→ Problem to work on: Where a line below holds the string "agent", count it; then give the total without any other words.

.....

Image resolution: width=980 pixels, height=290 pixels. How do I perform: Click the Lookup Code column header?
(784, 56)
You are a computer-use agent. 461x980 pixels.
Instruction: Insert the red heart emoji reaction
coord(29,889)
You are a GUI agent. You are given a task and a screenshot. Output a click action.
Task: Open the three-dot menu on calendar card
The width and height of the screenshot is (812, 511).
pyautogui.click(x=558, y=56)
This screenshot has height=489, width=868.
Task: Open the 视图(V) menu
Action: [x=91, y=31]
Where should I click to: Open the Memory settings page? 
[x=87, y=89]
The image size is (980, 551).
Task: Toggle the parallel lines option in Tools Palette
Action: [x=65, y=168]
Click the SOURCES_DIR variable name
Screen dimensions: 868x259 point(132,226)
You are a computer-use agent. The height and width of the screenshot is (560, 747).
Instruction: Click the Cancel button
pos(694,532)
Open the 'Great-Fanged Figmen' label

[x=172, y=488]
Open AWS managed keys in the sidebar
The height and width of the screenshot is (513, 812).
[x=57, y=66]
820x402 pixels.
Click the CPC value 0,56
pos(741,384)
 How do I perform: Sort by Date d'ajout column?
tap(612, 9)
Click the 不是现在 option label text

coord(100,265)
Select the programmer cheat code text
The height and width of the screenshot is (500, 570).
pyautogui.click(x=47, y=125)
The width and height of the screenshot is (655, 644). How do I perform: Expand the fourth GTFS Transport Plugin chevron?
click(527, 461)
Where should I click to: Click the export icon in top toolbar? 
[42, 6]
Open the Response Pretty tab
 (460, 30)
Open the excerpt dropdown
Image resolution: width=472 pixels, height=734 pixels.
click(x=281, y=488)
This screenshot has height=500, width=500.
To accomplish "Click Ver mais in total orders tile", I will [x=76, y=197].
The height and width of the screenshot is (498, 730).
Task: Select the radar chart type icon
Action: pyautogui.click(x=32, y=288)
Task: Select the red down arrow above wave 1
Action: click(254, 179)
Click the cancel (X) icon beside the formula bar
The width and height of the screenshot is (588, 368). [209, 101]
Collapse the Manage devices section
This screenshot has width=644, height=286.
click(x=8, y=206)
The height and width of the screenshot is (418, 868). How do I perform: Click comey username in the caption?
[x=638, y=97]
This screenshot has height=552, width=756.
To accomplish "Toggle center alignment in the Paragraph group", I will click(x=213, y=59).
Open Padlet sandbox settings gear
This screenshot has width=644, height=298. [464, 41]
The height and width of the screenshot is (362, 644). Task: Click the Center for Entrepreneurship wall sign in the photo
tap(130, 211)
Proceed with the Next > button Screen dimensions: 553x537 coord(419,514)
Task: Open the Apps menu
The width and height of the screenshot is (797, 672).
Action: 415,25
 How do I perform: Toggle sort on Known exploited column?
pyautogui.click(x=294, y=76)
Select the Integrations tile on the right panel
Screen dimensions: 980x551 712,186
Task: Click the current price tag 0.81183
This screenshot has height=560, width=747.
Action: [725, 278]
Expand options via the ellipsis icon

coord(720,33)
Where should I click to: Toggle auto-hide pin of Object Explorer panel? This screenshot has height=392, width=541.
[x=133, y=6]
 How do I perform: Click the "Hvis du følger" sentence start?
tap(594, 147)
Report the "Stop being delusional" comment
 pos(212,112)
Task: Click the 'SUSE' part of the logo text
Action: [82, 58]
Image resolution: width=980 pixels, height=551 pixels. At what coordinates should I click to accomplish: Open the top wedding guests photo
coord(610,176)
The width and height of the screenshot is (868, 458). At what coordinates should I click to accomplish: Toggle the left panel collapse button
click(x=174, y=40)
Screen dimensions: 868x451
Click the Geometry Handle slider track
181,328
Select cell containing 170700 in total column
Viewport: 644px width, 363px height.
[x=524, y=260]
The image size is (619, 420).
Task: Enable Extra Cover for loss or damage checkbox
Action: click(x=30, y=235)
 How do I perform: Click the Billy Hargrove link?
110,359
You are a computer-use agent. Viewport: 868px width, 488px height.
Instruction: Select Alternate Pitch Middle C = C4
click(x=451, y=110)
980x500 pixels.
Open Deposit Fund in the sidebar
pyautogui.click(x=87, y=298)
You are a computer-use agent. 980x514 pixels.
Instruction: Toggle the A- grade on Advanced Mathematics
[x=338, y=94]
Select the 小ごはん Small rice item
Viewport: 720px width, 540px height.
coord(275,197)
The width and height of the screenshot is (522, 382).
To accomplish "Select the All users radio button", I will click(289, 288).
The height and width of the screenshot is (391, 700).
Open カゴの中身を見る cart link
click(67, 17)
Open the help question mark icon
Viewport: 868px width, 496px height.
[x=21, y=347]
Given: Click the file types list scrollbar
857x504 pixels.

.....

→ Solution below: 5